Like everything else, it has changed over the years. When George Grove wrote the first edition back around 1870, he put in a bunch of facts as he knew them and also wrote an essay on each topic that pretty much presented his opinion of that composer. That style lived on for a long time, but today the essays are much less opinionated and comparative in the way of subjectively rating composers to their peers than they used to do. The people who write it now are top-rank musicologists, by and large, and they try to be more objective. Some composers have a big enough entry that it rates to get a whole book of his own. The Haydn book is an excellent resource, and highly commendable, as are Beethoven and Mozart and Schubert and.... :)



8)
Visit my Haydn blog: HaydnSeek

Haydn: that genius of vulgar music who induces an inordinate thirst for beer - Mily Balakirev (1860)

The Diner

They should change the name to Grove's Good Music Guide.

Opus106

Quote from: mn dave on January 19, 2011, 10:00:12 AM
They should change the name to Grove's Good Music Guide.

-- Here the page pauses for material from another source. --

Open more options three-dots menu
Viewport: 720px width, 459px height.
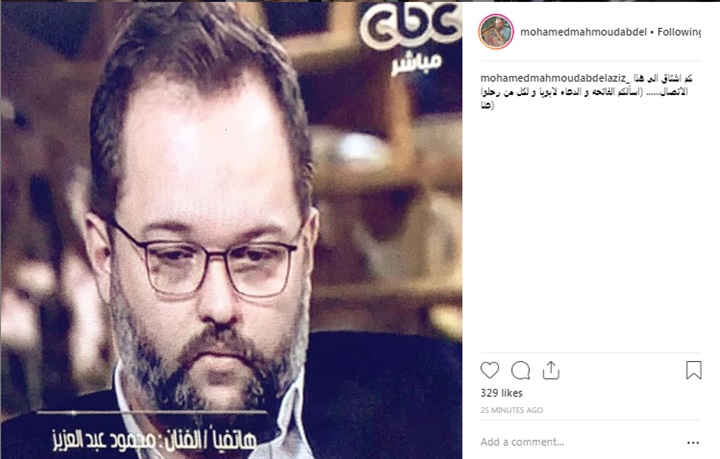pos(693,442)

Only for the online edition, perhaps. Including too many album covers will increase cost of production, and the dead-tree edition cannot have polls  -- silly ones; on Fridays -- unlike the website.
Regards,
Navneeth

The Diner

Quote from: Opus106 on January 19, 2011, 10:08:41 AM
...and the dead-tree edition cannot have polls  -- silly ones; on Fridays -- unlike the website.

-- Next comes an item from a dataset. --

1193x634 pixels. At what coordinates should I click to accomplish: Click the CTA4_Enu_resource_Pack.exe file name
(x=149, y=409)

We're waaay behind on these.

George

Quote from: Gurn Blanston on January 19, 2011, 09:37:14 AM
Like everything else, it has changed over the years. When George Grove wrote the first edition back around 1870, he put in a bunch of facts as he knew them and also wrote an essay on each topic that pretty much presented his opinion of that composer. That style lived on for a long time, but today the essays are much less opinionated and comparative in the way of subjectively rating composers to their peers than they used to do. The people who write it now are top-rank musicologists, by and large, and they try to be more objective.
8)

Thanks for your response, Gurn!

I wrote an email to my old Music History professor in college and this is what he had to say about it:

QuoteThat statement about Rachmaninoff is, of course, ridiculous. First of all, many older editions of Grove's were written by British critics, who tend, even occasionally to this day, to be bitchy and condescending.  This kind of editorializing will hopefully not appear in present-day reference works.  But this mid-20th-century criticism of Rach is typical, and does reflect an opinion of Rachmaninoff that is based on prejudice and ignorance.  The prejudice stems from his position as a great performer. As in the case of Liszt, when someone is a particularly famous performer, the compositions are sometimes considered suspect. There were, of course, composers like Mozart and Mendelssohn who were great performers, but somehow they are considered composers first.  In addition, there was, and still is to some extent, ignorance of Rachmaninoff as a composer. If one knows only the piano concertos and a few preludes, then the picture of him as a composer is grossly incomplete.  Even the symphonies only add another piece to the picutre.  There are vocal masterpieces---the Vespers. the cantata based of "The Bells," and some of the songs---chamber music, and even three one-act operas (terrific pieces).